Work instructions
Repeat word for word the lines from the one containing "This screenshot has" to the end of the material below, and leave all pictures out.

Task input
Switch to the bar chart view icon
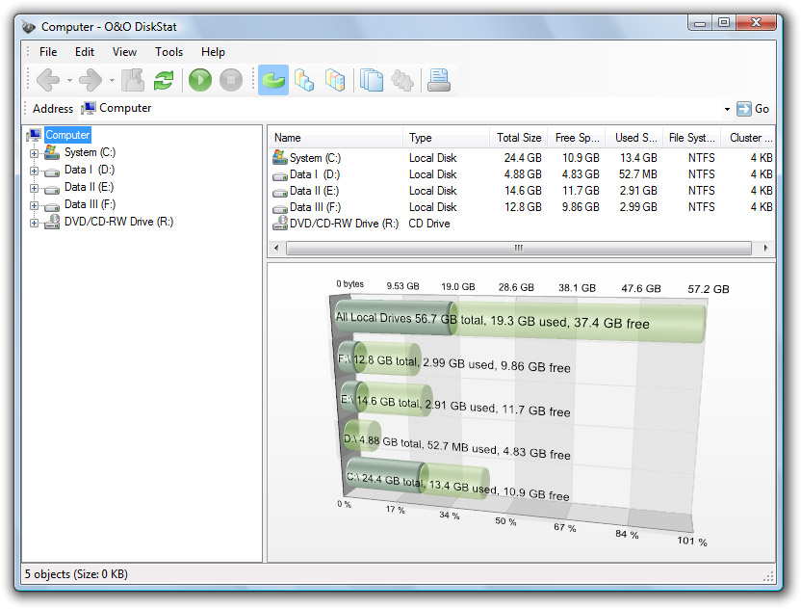point(304,80)
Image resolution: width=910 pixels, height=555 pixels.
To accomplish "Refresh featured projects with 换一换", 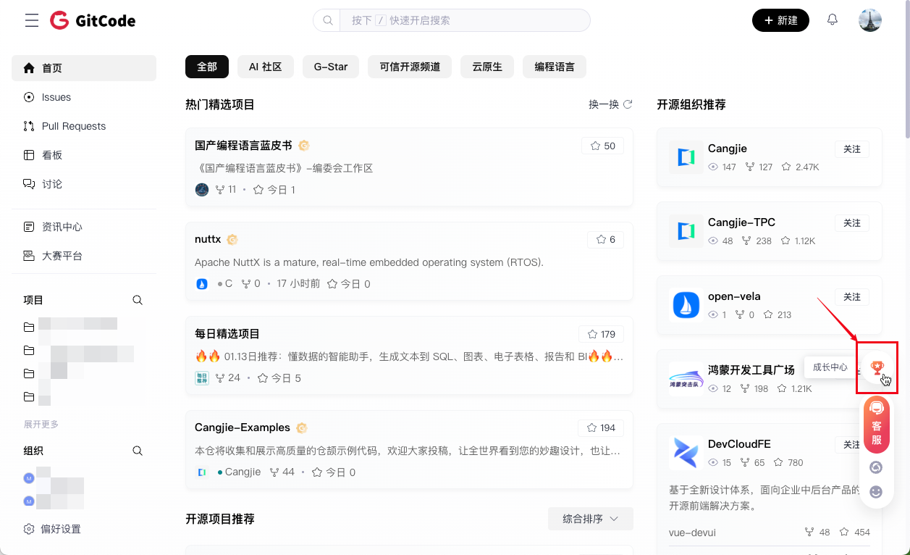I will [610, 104].
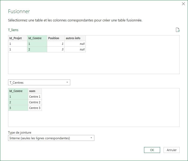Click the Centre 2 cell
188x161 pixels.
(x=35, y=102)
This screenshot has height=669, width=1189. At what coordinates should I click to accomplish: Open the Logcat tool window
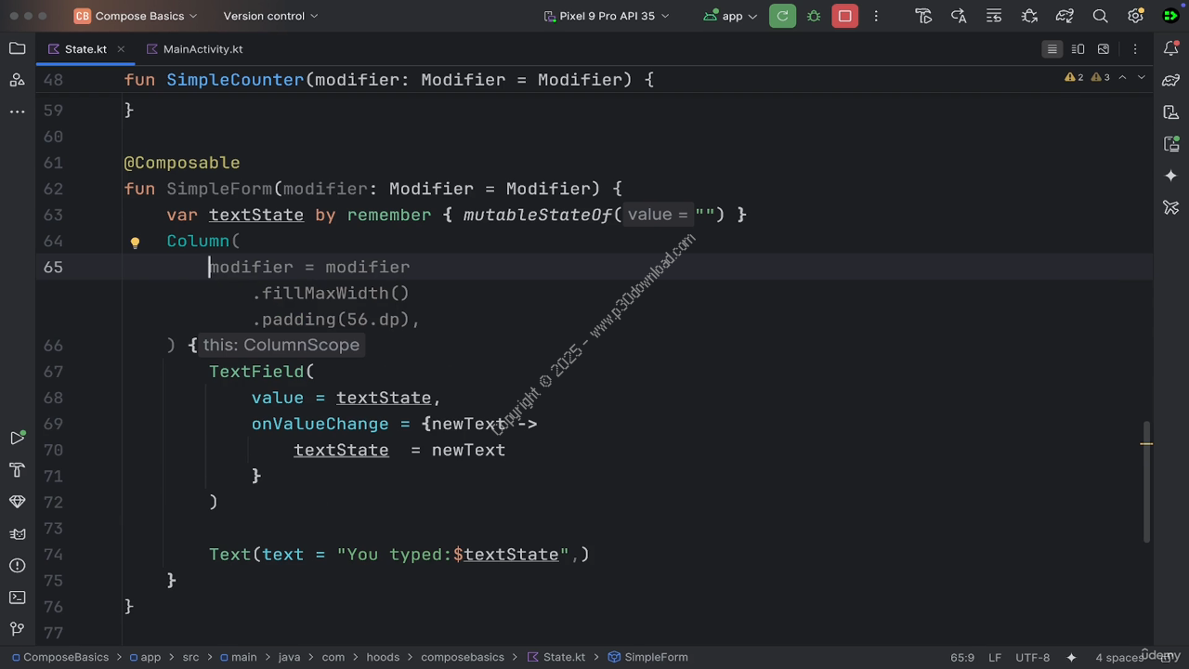tap(17, 533)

Output for this task
This screenshot has height=669, width=1189. At what coordinates should I click to accomplish: Open the Logcat tool window
tap(17, 533)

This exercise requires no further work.